» Written instruction
Add 116 to every coordinate in the answers in the material from the line containing "Where should I click to: Open the tab" through the line containing "Click the Portapapeles", and write out all of those lines in full.

##### Data to use #####

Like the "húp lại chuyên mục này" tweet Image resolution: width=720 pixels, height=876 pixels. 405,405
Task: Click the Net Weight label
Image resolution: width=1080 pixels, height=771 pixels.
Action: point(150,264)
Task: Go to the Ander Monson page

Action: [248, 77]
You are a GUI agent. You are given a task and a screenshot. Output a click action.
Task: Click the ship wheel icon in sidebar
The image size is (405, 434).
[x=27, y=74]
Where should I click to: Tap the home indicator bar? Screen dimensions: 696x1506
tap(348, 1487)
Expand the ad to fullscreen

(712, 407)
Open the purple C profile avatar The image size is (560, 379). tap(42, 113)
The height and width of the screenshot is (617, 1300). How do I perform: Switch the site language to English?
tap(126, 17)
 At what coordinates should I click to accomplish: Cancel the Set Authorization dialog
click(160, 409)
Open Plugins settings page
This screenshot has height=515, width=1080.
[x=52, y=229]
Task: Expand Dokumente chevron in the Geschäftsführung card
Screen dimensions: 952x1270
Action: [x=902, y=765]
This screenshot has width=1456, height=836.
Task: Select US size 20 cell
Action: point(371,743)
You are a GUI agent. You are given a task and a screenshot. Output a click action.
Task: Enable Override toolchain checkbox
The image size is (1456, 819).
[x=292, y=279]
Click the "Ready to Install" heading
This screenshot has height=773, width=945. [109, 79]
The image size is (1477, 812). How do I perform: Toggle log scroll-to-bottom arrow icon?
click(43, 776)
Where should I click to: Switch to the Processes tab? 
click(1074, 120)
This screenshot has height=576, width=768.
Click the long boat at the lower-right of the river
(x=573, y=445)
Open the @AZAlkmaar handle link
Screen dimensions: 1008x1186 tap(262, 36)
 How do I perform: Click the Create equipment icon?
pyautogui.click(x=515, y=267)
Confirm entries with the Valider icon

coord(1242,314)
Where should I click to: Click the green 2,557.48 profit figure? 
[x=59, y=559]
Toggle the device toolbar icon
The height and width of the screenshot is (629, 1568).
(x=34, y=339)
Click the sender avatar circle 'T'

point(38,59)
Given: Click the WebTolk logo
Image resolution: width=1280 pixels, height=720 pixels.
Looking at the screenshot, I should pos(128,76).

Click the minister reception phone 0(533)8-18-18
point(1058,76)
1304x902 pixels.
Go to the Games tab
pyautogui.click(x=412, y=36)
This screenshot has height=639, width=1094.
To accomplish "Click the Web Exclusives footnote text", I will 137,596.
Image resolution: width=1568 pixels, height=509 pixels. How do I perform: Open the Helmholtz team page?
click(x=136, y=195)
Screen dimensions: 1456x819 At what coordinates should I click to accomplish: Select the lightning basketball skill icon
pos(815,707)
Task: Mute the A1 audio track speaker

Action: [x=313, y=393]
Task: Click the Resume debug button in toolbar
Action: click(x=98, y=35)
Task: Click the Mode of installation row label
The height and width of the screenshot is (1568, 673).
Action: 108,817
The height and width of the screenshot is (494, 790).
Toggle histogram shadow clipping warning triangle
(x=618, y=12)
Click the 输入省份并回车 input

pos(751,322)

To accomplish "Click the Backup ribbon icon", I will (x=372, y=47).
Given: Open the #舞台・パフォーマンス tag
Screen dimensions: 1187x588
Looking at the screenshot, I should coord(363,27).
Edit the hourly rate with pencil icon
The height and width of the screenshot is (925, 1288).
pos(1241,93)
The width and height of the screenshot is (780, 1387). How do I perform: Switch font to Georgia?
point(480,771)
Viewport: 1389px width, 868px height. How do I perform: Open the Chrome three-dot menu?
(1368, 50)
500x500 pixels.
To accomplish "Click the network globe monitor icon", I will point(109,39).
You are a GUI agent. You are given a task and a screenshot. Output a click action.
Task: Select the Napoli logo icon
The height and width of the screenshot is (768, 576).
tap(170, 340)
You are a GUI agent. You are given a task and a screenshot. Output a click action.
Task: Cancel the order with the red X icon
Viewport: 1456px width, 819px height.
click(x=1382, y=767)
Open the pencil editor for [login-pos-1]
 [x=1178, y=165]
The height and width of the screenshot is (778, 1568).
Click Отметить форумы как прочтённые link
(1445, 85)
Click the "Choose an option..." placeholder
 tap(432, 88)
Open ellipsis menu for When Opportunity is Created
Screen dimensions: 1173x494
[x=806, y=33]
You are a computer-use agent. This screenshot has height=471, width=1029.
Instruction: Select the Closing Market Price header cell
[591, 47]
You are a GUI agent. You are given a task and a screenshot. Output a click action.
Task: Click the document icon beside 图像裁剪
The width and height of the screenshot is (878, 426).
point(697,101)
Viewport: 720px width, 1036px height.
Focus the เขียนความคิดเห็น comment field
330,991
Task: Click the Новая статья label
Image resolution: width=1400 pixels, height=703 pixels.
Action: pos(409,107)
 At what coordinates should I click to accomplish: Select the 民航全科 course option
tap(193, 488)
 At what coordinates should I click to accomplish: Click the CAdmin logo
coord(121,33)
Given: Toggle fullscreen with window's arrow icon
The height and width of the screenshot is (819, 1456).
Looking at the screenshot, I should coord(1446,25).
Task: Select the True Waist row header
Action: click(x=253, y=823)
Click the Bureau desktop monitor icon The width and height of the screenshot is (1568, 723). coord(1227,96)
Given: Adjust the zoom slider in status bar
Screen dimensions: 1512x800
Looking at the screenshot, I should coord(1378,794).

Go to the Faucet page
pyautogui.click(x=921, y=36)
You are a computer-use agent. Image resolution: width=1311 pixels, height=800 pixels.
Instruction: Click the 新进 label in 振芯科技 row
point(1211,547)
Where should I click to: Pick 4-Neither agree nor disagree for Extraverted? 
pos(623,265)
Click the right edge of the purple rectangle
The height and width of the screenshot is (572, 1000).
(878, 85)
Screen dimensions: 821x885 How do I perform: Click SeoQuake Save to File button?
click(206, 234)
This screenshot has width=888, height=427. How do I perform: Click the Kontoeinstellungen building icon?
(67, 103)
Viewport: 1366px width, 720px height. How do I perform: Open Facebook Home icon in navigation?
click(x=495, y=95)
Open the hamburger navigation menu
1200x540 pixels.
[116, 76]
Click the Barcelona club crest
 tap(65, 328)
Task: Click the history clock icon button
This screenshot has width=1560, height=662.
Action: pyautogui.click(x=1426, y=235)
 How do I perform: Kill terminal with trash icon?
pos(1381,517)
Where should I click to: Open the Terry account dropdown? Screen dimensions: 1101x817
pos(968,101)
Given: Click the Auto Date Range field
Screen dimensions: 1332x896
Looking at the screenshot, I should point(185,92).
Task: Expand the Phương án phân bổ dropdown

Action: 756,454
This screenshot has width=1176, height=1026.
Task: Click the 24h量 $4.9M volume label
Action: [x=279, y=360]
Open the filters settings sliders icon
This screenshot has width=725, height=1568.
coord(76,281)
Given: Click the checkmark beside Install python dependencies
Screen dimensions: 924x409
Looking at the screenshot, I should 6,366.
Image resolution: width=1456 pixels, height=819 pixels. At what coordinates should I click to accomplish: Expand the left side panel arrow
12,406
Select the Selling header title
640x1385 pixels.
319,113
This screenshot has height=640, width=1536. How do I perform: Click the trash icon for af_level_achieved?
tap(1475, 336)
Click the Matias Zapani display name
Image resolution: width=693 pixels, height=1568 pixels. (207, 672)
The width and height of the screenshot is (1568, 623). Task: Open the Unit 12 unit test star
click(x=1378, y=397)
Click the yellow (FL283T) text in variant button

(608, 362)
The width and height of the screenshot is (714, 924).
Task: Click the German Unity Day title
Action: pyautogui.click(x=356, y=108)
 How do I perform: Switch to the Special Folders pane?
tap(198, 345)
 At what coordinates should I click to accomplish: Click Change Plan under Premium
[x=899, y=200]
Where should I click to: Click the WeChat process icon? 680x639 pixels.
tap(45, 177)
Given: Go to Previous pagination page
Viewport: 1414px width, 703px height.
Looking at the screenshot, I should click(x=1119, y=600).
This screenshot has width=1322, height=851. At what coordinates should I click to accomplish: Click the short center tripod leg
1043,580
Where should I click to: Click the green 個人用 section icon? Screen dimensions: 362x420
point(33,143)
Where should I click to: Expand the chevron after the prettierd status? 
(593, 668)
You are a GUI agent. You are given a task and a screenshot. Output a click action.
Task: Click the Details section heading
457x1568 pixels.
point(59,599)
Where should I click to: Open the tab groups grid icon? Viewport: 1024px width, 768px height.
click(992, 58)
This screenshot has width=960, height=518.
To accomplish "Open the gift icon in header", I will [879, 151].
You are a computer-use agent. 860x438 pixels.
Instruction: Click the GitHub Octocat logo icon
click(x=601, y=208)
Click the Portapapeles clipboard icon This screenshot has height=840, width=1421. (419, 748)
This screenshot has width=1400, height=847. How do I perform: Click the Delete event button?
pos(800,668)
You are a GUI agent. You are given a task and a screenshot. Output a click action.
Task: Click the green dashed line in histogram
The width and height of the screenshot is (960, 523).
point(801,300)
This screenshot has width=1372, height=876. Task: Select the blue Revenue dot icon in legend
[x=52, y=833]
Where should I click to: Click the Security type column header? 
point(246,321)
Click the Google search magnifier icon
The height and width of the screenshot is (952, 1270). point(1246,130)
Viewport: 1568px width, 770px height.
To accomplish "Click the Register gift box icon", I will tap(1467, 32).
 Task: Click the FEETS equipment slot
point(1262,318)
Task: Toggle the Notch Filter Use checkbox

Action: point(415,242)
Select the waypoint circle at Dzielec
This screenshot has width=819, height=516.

#####

» Task answer
Where should I click to: Open the tab groups grid icon? Viewport: 1024px width, 768px height.
click(1108, 174)
This screenshot has width=960, height=518.
To accomplish "Open the gift icon in header", I will [995, 267].
You are a computer-use agent. 860x438 pixels.
Instruction: Click the GitHub Octocat logo icon
click(x=717, y=324)
Click the Portapapeles clipboard icon This screenshot has height=840, width=1421. (535, 864)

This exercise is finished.